The Reptilian Brain

Be Thoughtful

Are you frustrated because you can't get the cooperation you need from family members, friends, clients, co-workers or management? Are you angry because they don't seem to understand the importance of what they are doing and act irrationally? Do your clients get angry and attack you about trivial issues? Do the people you work with behave like brainless creatures acting on impulse rather than logic? Such behaviour may have a simple explanation.

You may be working with reptiles, both literally and figuratively. No, I don't mean you work with snakes in the grass. Your co-workers' Reptilian brains may be controlling their behavior.

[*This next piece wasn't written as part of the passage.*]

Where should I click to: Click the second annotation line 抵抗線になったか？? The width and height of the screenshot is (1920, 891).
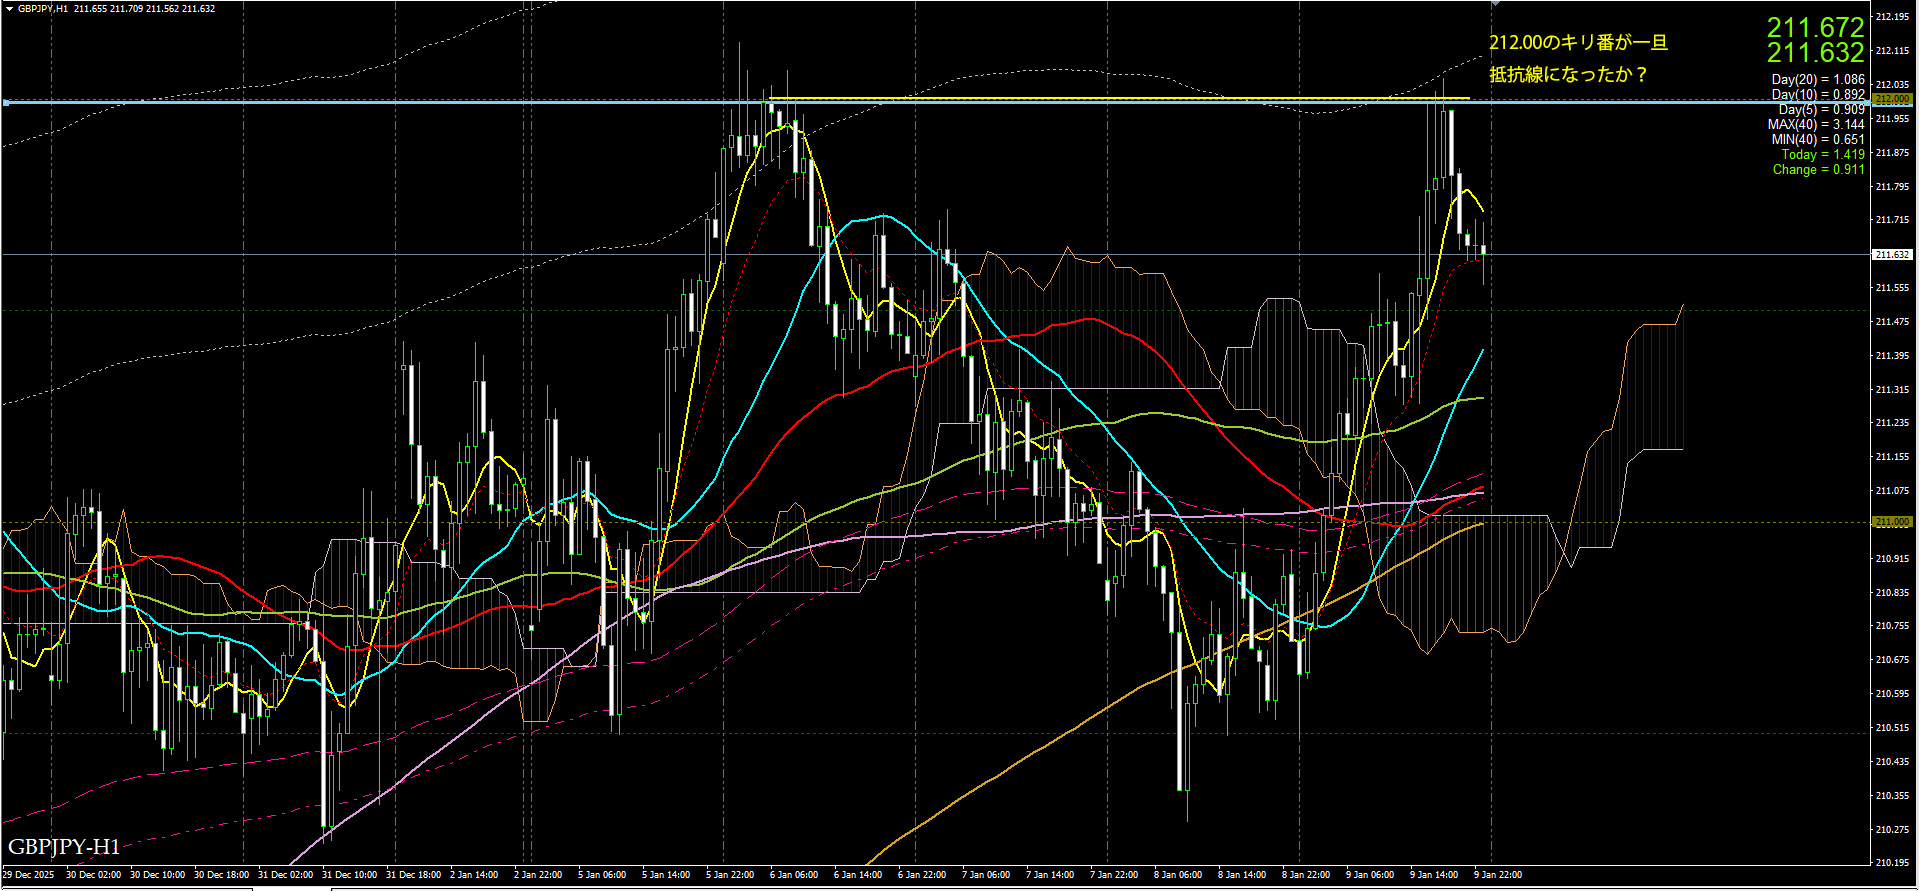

According to the triune brain theory developed by Dr. Paul MacLean, chief of brain evolution and behavior at the National Institutes of Health, you have three brains, not just one. That theory may help you explain some of your behavior, your co-workers' behavior, and the behavior of people you encounter.

The brain stem is the Reptilian brain. It is a remnant of our prehistoric past. The Reptilian brain acts on stimulus and response. It is useful for quick decisions without thinking. The Reptilian brain focuses on survival, and takes over when you are in danger and you don't have time to think. In a world of survival of the fittest, the Reptilian brain is concerned with getting food and keeping you from becoming food.

The Reptilian brain is fear-driven and takes over when you feel threatened or endangered.

A second part of the brain is the limbic stem or mammalian brain. The limbic stem is the root of emotions and feelings. It affects moods and bodily functions.

The third part, the neo-cortex, is the most evolutionarily advanced part of your brain. It governs your ability to speak, think and solve problems. The neo-cortex affects your creativity and your ability to learn. The neo-cortex makes up about 80 percent of the brain.

In the Industrial Age, the Reptilian brain was honored and needed. Companies expected assembly line workers to take orders and work without thinking. Industrial Age management performed the functions of the neo-cortex. Management did the thinking, and workers did what management told them to do.

In the Information Age, that arrangement no longer works. Today, workers must think, make decisions and use their creativity. In the Information Age, Reptilian behavior is a disadvantage and a hindrance. Yet, Reptilian behavior still exists.

According to the triune brain theory, people up-shift and down-shift to use different parts of their brain depending upon their situation. When you up-shift, you use your neo- cortex. A safe environment is necessary for up-shifting. Consequently, creativity, learning, and thinking happen when you feel safe, secure, and protected. Praise and security promote up-shifting.

Conversely, you down-shift when your Reptilian brain takes over. People become Reptilian when they are afraid and concerned with survival. Criticism and fear promote down- shifting.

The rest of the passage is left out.